Article du ministre des Affaires étrangères, Nikos Dendias, au journal « TA NEA » intitulé « Les efforts de la Turquie pour créer une nouvelle Yalta » (05.12.2020)

Un élément fondamental de la nouvelle Turquie créée en 1923 était l’attachement à l’Ouest, l’effort de s’associer au récit européen. La Turquie du 21e siècle change rapidement et radicalement. Le nationalisme resurgit. Et ce nationalisme s’accompagne d’un fort révisionnisme, d’un islamisme fervent, néo-ottoman, et d’une divergence claire des valeurs occidentales, comme la démocratie, les droits de l’homme et le respect de l’état de droit.

La Turquie effectue des opérations militaires sur des territoires étrangers, occupe des parties de pays voisins, menace de guerre, conteste la souveraineté et les droits souverains de pays européens, transporte des djihadistes, s’ingère dans les affaires intérieures d’autres pays en soutenant des mouvements extrémistes, instrumentalise la question migratoire, viole les droits de l’homme à l’intérieur du pays. Elle s’efforce de créer une sphère d’influence dans la région élargie – de créer une nouvelle Yalta turque.

La Turquie est devenue, non seulement un voisin difficile et un partenaire récalcitrant de l’Europe, mais aussi une menace claire pour la stabilité de l’Europe, de la région élargie de la Méditerranée orientale et en général du monde arabe et du Caucase. Elle sape ouvertement la cohésion des organisations occidentales, dont elle est toujours membre, comme l’OTAN.

Le grand défi auquel nous sommes aujourd’hui confrontés est, contrairement aux points de vue exprimés de temps à autre, que cette menace ne va pas disparaître comme par magie si et lorsque des changements surviendront dans le système politique turc. Au contraire, cette menace, si elle n’est pas confrontée avec fermeté, continuera de grandir.

L’Europe se trouve face au révisionnisme turc et est appelée à prendre des décisions importantes. Le Conseil européen d’octobre dernier a laissé une fenêtre d’opportunité ouverte pour la Turquie afin que celle-ci se conforme au droit international et cesse son attitude illégale répétée. La Turquie a fait tout le contraire. A travers des gestes de soi-disant bonne volonté, elle essaie maintenant de berner l’Europe. Mais cette dernière n'est pas dupe. Le Conseil européen, dans quelques jours, sera appelé à prendre des décisions importantes sur la Turquie. Il va sans dire qu’il n’y a plus de marge pour un agenda positif. Au contraire, il faudra prendre des décisions qui montreront à la Turquie qu’elle ne peut continuer à avoir ce comportement sans en tirer les conséquences. On ne peut permettre à la Turquie d’employer au 21e siècle des pratiques du 19e siècle. Ces décisions ne seront pas un message de la Grèce, mais un message de l’Europe.

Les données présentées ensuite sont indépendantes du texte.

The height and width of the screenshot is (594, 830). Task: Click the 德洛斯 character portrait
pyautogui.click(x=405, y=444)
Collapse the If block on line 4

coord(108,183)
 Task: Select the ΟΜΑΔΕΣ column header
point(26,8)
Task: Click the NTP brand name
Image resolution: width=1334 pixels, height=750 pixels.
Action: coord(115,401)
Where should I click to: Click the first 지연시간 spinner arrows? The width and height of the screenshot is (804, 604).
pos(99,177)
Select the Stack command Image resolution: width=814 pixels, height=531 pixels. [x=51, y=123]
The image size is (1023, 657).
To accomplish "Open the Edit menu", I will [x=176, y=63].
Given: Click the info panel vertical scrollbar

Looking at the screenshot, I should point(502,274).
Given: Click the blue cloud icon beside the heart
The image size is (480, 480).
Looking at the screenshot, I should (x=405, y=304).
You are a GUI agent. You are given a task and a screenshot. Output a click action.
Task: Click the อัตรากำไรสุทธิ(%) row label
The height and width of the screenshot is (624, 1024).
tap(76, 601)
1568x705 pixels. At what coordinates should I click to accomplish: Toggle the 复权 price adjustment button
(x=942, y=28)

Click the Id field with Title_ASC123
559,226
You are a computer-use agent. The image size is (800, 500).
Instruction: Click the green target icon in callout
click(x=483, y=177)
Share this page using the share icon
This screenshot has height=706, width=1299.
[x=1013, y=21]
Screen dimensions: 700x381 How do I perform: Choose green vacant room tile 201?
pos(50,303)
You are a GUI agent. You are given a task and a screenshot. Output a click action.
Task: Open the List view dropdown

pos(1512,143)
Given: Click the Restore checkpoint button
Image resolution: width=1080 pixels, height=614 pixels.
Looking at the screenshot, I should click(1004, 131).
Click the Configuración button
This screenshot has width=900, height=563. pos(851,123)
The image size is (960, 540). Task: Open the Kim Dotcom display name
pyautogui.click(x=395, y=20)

Et ces décisions seront dans l’intérêt de la Turquie sur le long terme, car elles lui permettront de discerner, à travers les nébuleuses de la splendeur néo-ottomane, ses vraies limites. Si l’éloignement de la Turquie de la voie des valeurs européennes n’est pas clairement condamné, ces éléments au sein de la société turque qui souhaitent la modernisation et le rapprochement de l’Europe seront affaiblis dans le débat politique intérieur.

L’attitude de la Grèce ne procède pas d’un désir de voir la Turquie punie, mais de la nécessité de défendre la souveraineté et les droits souverains, comme l’a clairement fait valoir le gouvernement Mitsotakis. Nous souhaitons des relations de bon voisinage constantes et durables, basées sur le plein respect du droit international et peut-être, si la Turquie le souhaite, une perspective européenne. Nous sommes toujours ouverts à un dialogue constructif sur ces bases. La Turquie doit prouver dans la pratique qu’elle souscrit à l’idée de ce dialogue. Or, ce choix de la Turquie doit avoir une continuité et non pas être occasionnel.